I also follow plenty of fans on Twitter, Instagram and Tumblr, so I know that the key to getting backstage and winning a meet-and-greet with Tay is to dress up in something unique and memorable.
help. i don’t need a life or a boyfriend.
So before I had even purchased my actual concert tickets, I began planning because I’m a planner and by that I mean I’m the actual worst.
3 weeks before the concert
Kassidy and I had BIG plans to go all out for the concert. We will dress up and Taylor’s mom will see us and invite us backstage and Taylor will think we are really funny and clever and name her next cats after us, we said to ourselves and to each other.
Ideas we had:
Let’s dress up like Harry Styles!
Let’s dress up like Jake Gyllenhaal!
Let’s dress up like Harry Styles and hold a Taylor Swift doll in the palm of our hand because of that lyric “had me in the palm of your hand!”
Let’s draw stitches on our forehead because of “20 stitches in the hospital room!”

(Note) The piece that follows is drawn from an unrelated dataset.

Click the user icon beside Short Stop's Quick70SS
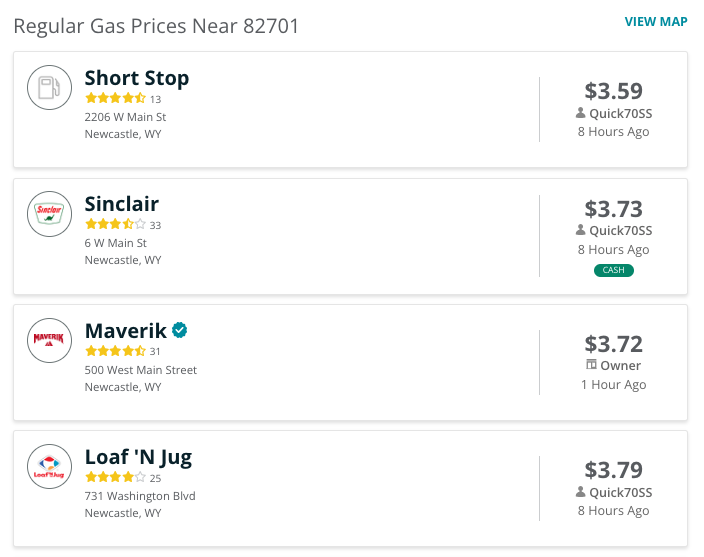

Let’s wear a tight little skirt and carry a Bible because of that “good girl faith and a tight little skirt!”
Let’s wear wine-stained dresses!
Let’s wear a scarlet letter because of that lyric “we show off our different scarlet letters, trust me mine is better!”
5 days before the concert
Ok, all of that sounds exhausting, we thought. So we decided we were going to dress up as different characters from her Shake It Off music video. Kassidy was going to be the ballerina, Kara would be the beatboxer, and I would be the twerker. Fine, it was settled.
3 days before the concert
Turns out, that was way too complicated and we have jobs and TV shows to watch and other things and anyway, we would have to borrow things from people and nobody wants that. So we decided to just go to Nordstrom’s and buy cute dresses and to be People and carry posterboards that say “You stay out too late,” “You’ve got nothing in your brain,” and “You go on too many dates.” Haha, get it?!?!?!?!?! Are you laughing yet??????
8 hours before the concert
Scratch the posterboards because, like, we are the opposite of crafty and no one wants to spend their Saturday afternoon pretending to be kindergarten teachers. We will just go to Target and buy some wireless Christmas lights and wear them and call it a day, we said to one another over brunch.
6 hours before the concert and $220 spent on shoes later
No one literally has money for Christmas lights.
3 hours before the concert
I’m in my dress I bought specifically for the concert and I’m about to start doing my makeup and by doing my makeup, I mean I was going to sit on my butt and have Kassidy do my makeup like the slave she is. I had texted my outfit to at least three straight men who all agreed that it was a good choice. Do I dress for men or for women or for myself or for Taylor or for all of the above? WHEN ALL OF A SUDDEN…
2 hours before the concert
Enter Layne, a gay man who enjoys dressing women and telling them their dress is ugly and doesn’t work with your thigh-high boots. So he goes through my closet and makes me try on 14 different skirt and top combos with the thigh-high boots.
So I settled on an actual plaid skirt, thigh-high boots, and kitty cat ears because apparently I’m Ariana Grande. Help me. Help us all.